SQL Server Merge Performance – Troubleshooting Slow MERGE Operations

data-warehousemergereplicationsql serversql-server-2008

I created MERGE statements to transfer differences with a minimal set of required columns from production db into a staging database. The merged tables are planned to be used by different reporting and analysis scenarios (readonly).
The whole process of getting the differences into the staging tables should be fast (at least a lot faster then the current way of getting the whole table contents entirely every day by doing a DELETE followed by INSERT INTO for all data regardless of the amount of indeed changed data that I estimate to be about 5%).

Here is a sample:

SET TRANSACTION ISOLATION LEVEL READ COMMITTED;

SET NOCOUNT ON

IF NOT exists(select 1 from StagingDB.sys.tables t join StagingDB.sys.schemas s on t.schema_id = s.schema_id WHERE t.name like 'A' and s.name like 'staging') 
BEGIN
        SELECT Top 0 [ID],[OID]
        INTO [StagingDB].[staging].[A]
        From [LiveDB].[dbo].[A];
END;

MERGE INTO [StagingDB].[staging].[A] AS Target
USING ( 
    SELECT [ID], [OID] From [LiveDB].[dbo].[A] where X = 0
) AS Source ([ID],[OID])
ON (Target.[ID] = Source.[ID])
WHEN MATCHED AND (Target.[OID] <> Source.[OID]) THEN
    UPDATE SET [OID] = Source.[OID]
WHEN NOT MATCHED BY TARGET  THEN
    INSERT([ID],[OID]) VALUES(Source.[ID],Source.[OID])
WHEN NOT MATCHED BY SOURCE THEN 
    DELETE;


IF NOT EXISTS(
    SELECT * FROM sys.indexes ix Where ix.name = 'PK_A' AND ix.object_id = OBJECT_ID('[StagingDB].[staging].[A]')
)
BEGIN
        ALTER TABLE [StagingDB].[staging].[A] add constraint PK_A primary key CLUSTERED ([ID])
END

This runs VERY QUICKLY for most of my tables. Unfortunately there are two tables that have much more rows and additionaly many more columns of those two tables are being used lateron in the process of reporting, so I have to transfer much more data.

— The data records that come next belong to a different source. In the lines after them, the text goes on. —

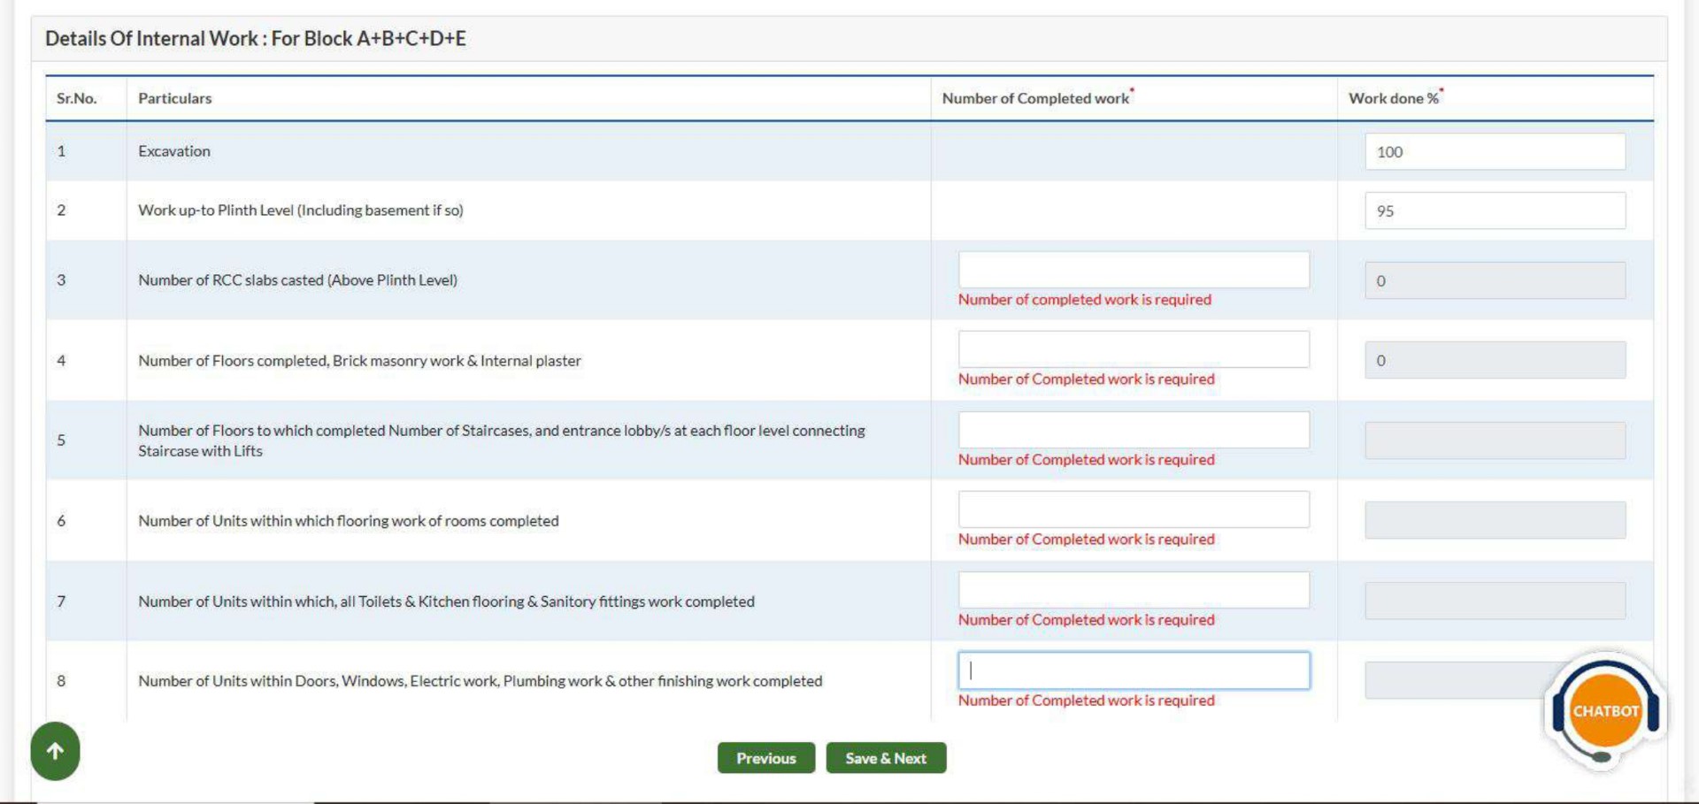Focus Staircases and lobby completed work field
The image size is (1699, 804).
click(x=1134, y=430)
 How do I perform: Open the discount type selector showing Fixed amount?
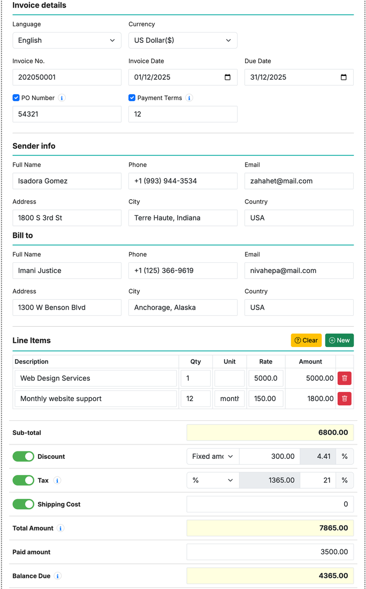point(212,456)
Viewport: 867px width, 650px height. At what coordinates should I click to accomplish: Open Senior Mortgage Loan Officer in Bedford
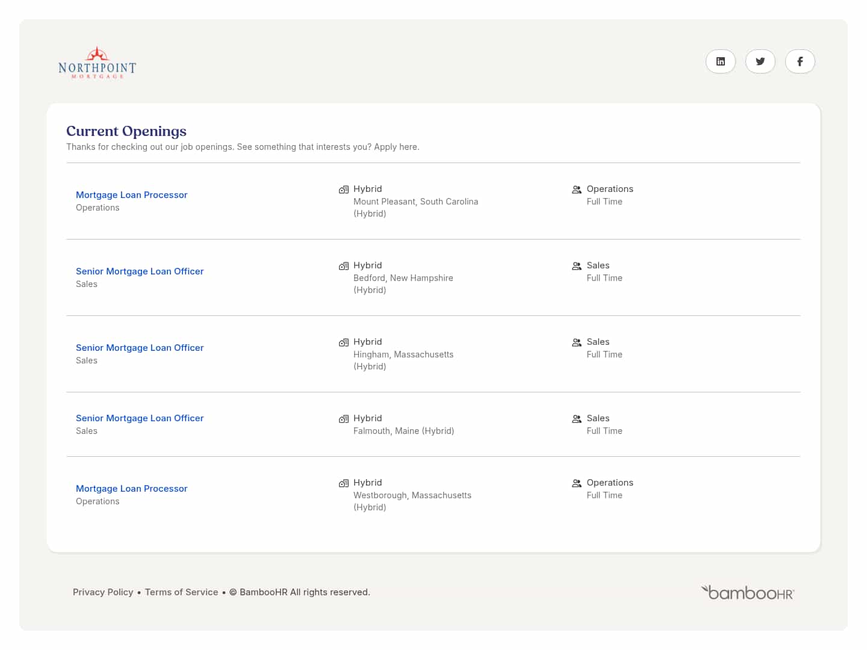(x=140, y=271)
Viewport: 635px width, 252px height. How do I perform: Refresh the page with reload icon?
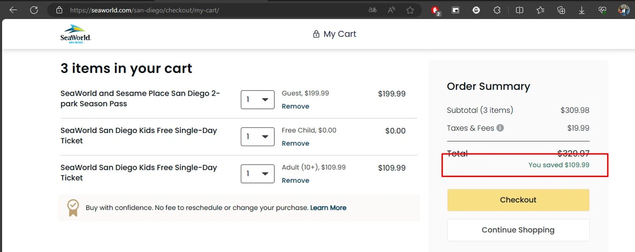(34, 10)
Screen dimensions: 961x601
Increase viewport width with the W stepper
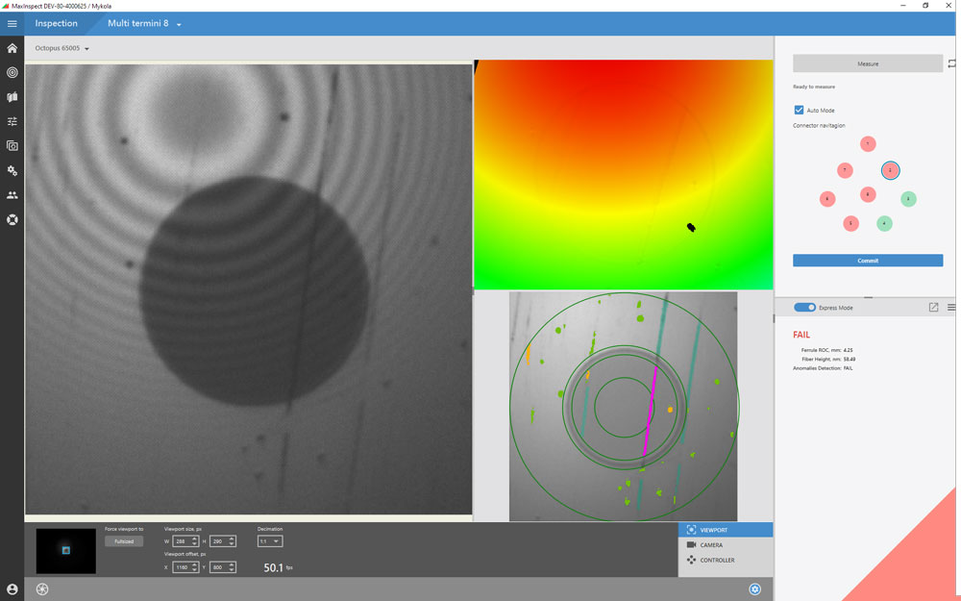194,538
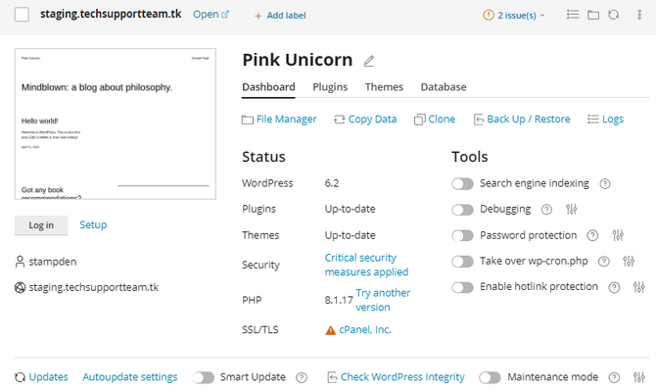The height and width of the screenshot is (391, 656).
Task: Enable the Smart Update toggle
Action: tap(204, 377)
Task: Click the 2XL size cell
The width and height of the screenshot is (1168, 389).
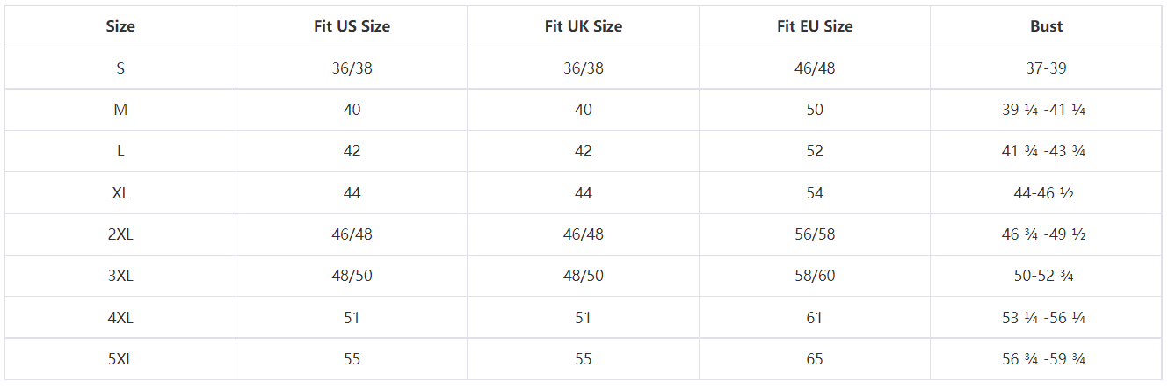Action: point(120,234)
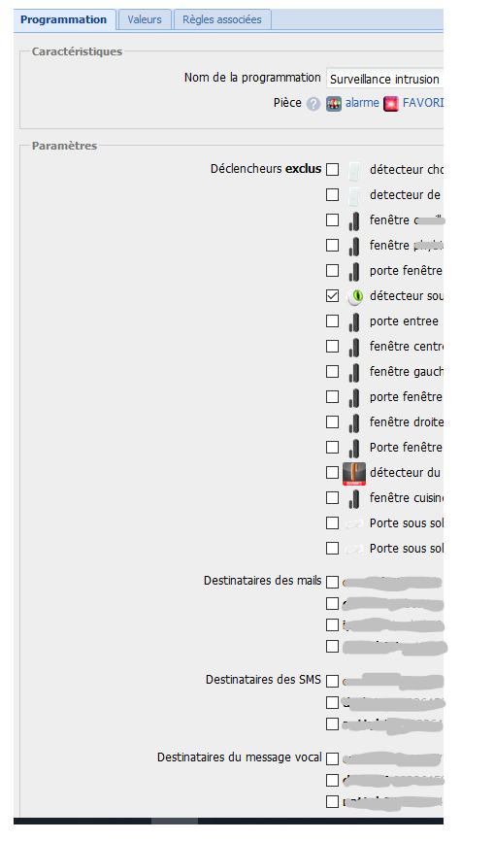
Task: Check the fenêtre gauche trigger checkbox
Action: coord(332,371)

While I can run this kind of merge command for 71 tables in within less than a minute, the two problematic MERGE statements run for about 2 hours each.
I could not yet find out why.

I suspect the amount of date but also the way I compare the tables differences. To find out if I have to run an UPDATE statement I do a comparison for each column that is included in the Merge Statement. So in case I have 10 colums the UPDATE condition of the MERGE looks like that:

WHEN MATCHED AND (Target.[OID] <> Source.[OID] OR Target.[OID1] <> Source.[OID2]  OR Target.[Text1] <> Source.[Text1] OR Target.[varcharlong1] <> Source.[varcharlong1] )  etc...

So it turns out that this kind of update condition check includes all colums and will not have an index. The staging tables always have a clustered primary key in uniqueidentifier and (so far) no additional indexes.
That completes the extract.